Гробовым молчанием ответили собравшиеся на климовскую речь. Все были глубоко взволнованы и в первую минуту, как кончил он, даже как будто растерялись, не знали, что делать, что говорить. Вдруг на стул прыгнула Надя.
– Он нас зовет, – энергично вскинула она правой рукой в сторону Виктора, – зовет к новой жизни… Спасибо, друг!.. Он разбудил в нас хорошие чувства и вызвал к жизни новую мысль… Но мы слепые. Мы же не знаем… Мы не знаем совсем, как это надо делать… Что нам делать, мы этого никто не знаем… Ведь одного настроения мало – нам надо, чтобы путь указали… Так ли?
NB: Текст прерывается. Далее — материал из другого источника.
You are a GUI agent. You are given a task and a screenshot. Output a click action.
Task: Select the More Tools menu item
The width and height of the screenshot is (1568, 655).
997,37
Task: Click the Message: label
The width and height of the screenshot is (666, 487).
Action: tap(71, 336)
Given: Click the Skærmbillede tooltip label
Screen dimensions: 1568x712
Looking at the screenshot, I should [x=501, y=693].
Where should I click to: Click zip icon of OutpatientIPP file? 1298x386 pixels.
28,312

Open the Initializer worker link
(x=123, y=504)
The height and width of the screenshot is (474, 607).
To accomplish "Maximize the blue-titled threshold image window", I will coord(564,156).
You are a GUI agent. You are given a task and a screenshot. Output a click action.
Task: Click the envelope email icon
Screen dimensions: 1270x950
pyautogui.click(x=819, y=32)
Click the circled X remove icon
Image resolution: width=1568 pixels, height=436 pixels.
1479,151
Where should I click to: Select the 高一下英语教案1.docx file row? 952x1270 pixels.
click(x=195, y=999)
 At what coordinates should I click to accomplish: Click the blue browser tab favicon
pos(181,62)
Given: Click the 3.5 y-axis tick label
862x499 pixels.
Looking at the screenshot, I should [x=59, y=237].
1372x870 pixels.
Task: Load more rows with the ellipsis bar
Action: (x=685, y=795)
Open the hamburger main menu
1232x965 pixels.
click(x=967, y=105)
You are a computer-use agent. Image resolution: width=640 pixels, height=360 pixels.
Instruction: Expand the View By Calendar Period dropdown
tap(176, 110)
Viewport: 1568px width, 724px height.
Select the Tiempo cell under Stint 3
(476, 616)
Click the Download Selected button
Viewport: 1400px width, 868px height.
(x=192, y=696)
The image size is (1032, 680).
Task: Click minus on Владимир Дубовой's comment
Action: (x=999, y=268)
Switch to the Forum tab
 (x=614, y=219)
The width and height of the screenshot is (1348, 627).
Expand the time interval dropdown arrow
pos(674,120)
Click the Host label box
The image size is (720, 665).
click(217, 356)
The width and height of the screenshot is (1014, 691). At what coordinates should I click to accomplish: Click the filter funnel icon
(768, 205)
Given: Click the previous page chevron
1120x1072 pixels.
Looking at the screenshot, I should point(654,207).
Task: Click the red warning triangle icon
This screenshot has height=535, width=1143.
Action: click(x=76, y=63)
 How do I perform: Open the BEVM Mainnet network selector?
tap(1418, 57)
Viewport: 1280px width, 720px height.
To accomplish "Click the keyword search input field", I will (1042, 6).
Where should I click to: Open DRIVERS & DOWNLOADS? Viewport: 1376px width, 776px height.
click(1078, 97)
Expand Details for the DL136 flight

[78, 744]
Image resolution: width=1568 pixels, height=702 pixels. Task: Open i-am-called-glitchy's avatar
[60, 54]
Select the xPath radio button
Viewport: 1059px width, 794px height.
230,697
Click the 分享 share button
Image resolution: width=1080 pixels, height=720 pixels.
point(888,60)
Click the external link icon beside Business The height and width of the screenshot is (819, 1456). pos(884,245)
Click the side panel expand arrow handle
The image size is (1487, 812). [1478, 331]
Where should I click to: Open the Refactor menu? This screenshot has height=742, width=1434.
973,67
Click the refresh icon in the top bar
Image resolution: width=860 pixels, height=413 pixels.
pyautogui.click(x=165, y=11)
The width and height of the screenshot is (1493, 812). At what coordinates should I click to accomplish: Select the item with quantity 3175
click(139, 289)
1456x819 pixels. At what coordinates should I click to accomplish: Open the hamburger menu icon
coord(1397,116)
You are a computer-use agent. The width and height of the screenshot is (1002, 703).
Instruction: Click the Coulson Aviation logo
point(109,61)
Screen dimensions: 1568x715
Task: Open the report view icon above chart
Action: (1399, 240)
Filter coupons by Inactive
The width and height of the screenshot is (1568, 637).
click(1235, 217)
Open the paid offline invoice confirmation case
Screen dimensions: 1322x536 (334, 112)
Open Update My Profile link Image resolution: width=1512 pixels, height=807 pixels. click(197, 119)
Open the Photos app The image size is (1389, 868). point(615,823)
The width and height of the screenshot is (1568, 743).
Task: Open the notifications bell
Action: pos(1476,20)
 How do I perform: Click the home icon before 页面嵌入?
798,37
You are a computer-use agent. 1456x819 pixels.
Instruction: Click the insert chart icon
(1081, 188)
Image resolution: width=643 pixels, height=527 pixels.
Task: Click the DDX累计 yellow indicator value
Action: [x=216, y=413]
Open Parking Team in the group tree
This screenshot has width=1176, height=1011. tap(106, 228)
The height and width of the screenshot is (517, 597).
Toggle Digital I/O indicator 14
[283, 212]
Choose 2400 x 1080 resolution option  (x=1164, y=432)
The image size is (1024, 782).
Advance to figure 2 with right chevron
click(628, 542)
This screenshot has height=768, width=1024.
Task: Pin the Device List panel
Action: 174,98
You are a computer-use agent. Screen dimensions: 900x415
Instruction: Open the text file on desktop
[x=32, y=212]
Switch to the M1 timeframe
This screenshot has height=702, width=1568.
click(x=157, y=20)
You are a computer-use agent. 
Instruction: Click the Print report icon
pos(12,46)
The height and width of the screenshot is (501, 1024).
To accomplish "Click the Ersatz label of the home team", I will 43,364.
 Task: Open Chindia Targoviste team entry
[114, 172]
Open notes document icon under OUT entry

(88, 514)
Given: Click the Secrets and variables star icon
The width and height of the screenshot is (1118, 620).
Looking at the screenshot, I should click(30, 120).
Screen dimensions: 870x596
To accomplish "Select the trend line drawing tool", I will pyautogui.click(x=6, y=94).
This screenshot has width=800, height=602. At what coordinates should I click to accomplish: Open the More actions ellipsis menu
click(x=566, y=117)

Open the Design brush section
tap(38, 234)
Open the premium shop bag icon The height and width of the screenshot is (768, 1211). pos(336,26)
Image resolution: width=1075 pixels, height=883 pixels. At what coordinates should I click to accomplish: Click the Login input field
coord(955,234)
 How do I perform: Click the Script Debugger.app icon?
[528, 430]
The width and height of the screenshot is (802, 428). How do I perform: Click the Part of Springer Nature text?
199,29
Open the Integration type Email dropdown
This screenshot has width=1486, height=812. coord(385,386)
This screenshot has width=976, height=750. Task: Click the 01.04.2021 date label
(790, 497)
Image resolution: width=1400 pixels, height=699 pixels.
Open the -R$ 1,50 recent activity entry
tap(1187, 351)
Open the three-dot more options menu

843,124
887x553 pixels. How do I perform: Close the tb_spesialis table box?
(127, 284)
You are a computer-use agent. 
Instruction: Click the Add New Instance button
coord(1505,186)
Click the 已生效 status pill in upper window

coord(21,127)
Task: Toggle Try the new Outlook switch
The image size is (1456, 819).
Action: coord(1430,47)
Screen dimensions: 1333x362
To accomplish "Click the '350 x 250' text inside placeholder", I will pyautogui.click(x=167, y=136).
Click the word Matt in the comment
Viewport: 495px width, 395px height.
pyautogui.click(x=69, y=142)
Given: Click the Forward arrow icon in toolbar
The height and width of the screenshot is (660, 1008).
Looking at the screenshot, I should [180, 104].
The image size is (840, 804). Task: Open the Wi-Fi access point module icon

Ведь мы же совсем слепые…
И один за другим, одна за другою – юноши и девушки – говорили со стула, рассказывали, как это смутное желание добра и правды, это стремление найти верный путь тревожит каждого, но гибнет беспомощно, потому что нет поддержки, нет совета, нет учителя… Климов выступал еще два раза и говорил, как этот путь к настоящей жизни надо искать, рассказал про борьбу рабочего класса – давнюю, упорную, организованную борьбу… Его слушали с напряженным вниманием… Боялись проронить слово… Верили как пророку. Оживленные, взволнованные, полные странных мыслей и чувств, расходились они из полутемного класса. Всею гурьбой ввалились в светлый танцующий зал, где так резало глаза, где было так скучно и стыдно, а за что – не понять!
Как только миновали зал, Надя объявила, что идет домой, оставаться дольше не хочет.
– А Прижанич хотел вернуться? – посмотрел ей Климов испытующе в лицо.
– Может быть, вы со мной пойдете? – сказала ему Надя вместо прямого ответа и улыбнулась легкой, дружеской улыбкой. Они спустились вниз, оделись и быстро-быстро направились к Штабной, всю дорогу обсуждая отдельные моменты, отдельные фразы, мысли, слова, что говорились на этом необычайном сегодняшнем собрании.
На следующий вечер Климов отправился к Кудрявцевым; Надя просила его приходить запросто, не стесняться, не чураться ее семьи. В условленный час Виктор был на месте, пришло человек пять-шесть и из участников вчерашней вечеринки в глухом гимназическом классе. И, странное дело, все как будто бы стыдились того, что вчера наделали; первое время старались об этом не говорить, не вспоминать… Только Надя одна нет-нет да и заденет кого-нибудь или начнет вдруг рассказывать, какая она вчера была наэкзальтированная, как она все тонко чувствовала и переживала, как все вчера понималось и усваивалось быстро, точно и верно.
– Мне думается, – говорила она, – вот это вчерашнее состояние и есть то самое, в котором человек может решиться на большое, на трудное, даже на геройское дело!.. Ведь мы там про себя совсем забыли и не думали… Как бы другими стали, переродились, словно ни чуточки себе и не принадлежали, а захватил вот вихрь и мысли и чувства и понес, умчал, закружил… Ах, какое это было состояние! Я так бы хотела его снова пережить… А знаете что? – остаковитась она.
– Ну, что, что?
– Я думаю, надо повторить…
В разговор вступило сразу несколько голосов. Виктор сознательно молчал, он вчера, провожая Надю, намекнул ей, что хорошо было бы создать этак небольшой товарищеский кружок, от времени до времени собираться и беседовать по тем самым вопросам, которые вчера так всех взволновали. Она восторженно приняла его мысль о кружке и теперь торопилась ее осуществить. Сделав как бы от себя это предложение и увидев, что отказа не будет, что все согласятся охотно, она тут же прибавила:
– А вот товарищ Климов тоже приходить станет… Хорошо? Станете приходить? – улыбнулась ему Надя.
– Так что же, с большим удовольствием…
И получилось, будто кружок этот создали они сами, а его пригласили только «бывать». По такой системе Климов создавал уже не первую группу. И с этого дня почти каждый вечер собирались они у Нади в комнатке, читали книжки, принесенные Виктором, обсуждали, спрашивали его, учились. Другая группа объединялась вокруг Чудрова, и была еще компания в четыре человека из слушателей учительской семинарии.